A ciò si sono aggiunte anche le trasformazioni urbane: negli ultimi tempi i quartieri dove c’erano storicamente produzioni artigianali hanno avuto un forte aumento degli affitti perché si è preferito favorire attività commerciali per il turismo. Quindi anche chi continuava a fare il restauro, la vetrata classica napoletana, etc. etc., non aveva più la possibilità di mantenere la propria bottega a causa della gentrificazione e della brandizzazione della città.
Bisogna stare attenti a certe nuove narrazioni di Napoli. Io ho fatto parte di una generazione che aveva la necessità di scrollarsi di dosso una certa immagine della città. Quando eravamo ragazzini e andavamo in altre città ci dicevano che eravamo sporchi, che tenevamo l’immondizia, che facevamo schifo. Tutto questo ha portato nella mia generazione la voglia di creare un immaginario diverso ma non è un processo che abbiamo potuto controllare nelle sue contraddizioni che hanno portato a una narrazione che nega i problemi di una città nascondendoli dietro una immagine da vetrina.
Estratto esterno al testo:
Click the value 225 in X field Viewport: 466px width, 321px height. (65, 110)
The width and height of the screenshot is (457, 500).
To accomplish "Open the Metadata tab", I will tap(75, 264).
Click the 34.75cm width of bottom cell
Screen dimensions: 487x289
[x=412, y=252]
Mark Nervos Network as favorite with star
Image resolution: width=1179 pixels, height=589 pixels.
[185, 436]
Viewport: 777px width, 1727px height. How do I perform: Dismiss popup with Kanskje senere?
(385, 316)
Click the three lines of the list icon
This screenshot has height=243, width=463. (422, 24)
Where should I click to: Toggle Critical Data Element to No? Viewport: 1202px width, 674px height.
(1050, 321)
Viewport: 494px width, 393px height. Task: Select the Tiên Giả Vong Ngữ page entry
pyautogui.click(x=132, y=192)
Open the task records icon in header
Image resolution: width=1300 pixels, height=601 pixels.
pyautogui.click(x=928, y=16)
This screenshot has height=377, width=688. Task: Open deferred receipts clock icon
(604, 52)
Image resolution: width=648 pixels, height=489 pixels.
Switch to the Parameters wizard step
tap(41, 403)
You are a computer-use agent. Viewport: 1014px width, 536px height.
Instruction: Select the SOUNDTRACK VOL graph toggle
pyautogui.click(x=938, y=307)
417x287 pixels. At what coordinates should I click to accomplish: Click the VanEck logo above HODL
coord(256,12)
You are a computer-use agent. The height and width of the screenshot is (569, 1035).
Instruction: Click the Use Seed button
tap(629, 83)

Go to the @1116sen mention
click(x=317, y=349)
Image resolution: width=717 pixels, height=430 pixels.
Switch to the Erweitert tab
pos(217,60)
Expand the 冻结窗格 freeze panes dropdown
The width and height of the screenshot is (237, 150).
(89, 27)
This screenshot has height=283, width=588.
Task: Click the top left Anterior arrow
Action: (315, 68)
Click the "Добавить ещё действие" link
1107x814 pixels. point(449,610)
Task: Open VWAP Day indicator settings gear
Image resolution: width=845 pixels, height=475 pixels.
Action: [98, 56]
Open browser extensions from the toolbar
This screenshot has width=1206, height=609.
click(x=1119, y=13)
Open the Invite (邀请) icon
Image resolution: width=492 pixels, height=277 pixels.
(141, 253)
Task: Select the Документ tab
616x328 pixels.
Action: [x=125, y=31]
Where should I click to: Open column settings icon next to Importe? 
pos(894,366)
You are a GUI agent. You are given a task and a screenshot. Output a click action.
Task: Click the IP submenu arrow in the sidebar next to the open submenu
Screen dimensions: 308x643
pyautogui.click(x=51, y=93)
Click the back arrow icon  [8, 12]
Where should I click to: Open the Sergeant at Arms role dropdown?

La presenza degli artigiani ci ha posto il problema di costruire spazi condivisi fra molte attività e nei quali le persone hanno la necessità di lavorare e farlo insieme.

Da vicino
Abbiamo capito che nel quartiere c’era una grossa diffidenza verso la comunità srilankese, dovuta anche alla paura di mostrarsi e a una non conoscenza reciproca.
Abbiamo sentito l’esigenza di fare delle feste che non fossero solo di natura religiosa ma momenti per passare del tempo insieme e per mangiare insieme. Questa cosa ha funzionato, siamo riusciti a scardinare alcune rappresentazioni sociali che si erano andate creando. Alcune di queste rappresentazioni le abbiamo scoperte stando con i ragazzini. Io l’ho capito giocando con un ragazzino a biliardino che mi diceva “eh, gli srilankesi sono tutti ricchissimi, c’hanno i soldi” descrivendoli quasi come i nazisti descrivevano gli ebrei.
L’incontro ha scardinato le distanze, così come il lavorare materialmente insieme. Ci teniamo molto che ci sia un momento, solitamente il sabato mattina, dove si lavora insieme per il posto, al di là delle nostre differenze e delle differenti attività che svolgiamo dentro lo Scugnizzo.
Abbiamo ospitato degli incontri su temi profondamente divisivi, ad esempio sulla pandemia, dove si sono presentate persone di ogni genere, ma si è riusciti a parlare nonostante la polarizzazione fortissima della società in altri spazi.


Abbiamo cercato di favorire forme di incontro in cui ognuno mette in gioco pezzi di sé.
Spesso si dice anche con disprezzo che la Meloni parla alle emozioni delle persone, però bisogna anche capire come parlare alle persone su questo piano, perché per quanto possiamo fare analisi importanti o anche diverse, è fondamentale riuscire anche ad incontrarsi sul piano delle emozioni e non solo cercare di convincere gli altri a stare sulle nostre ragioni.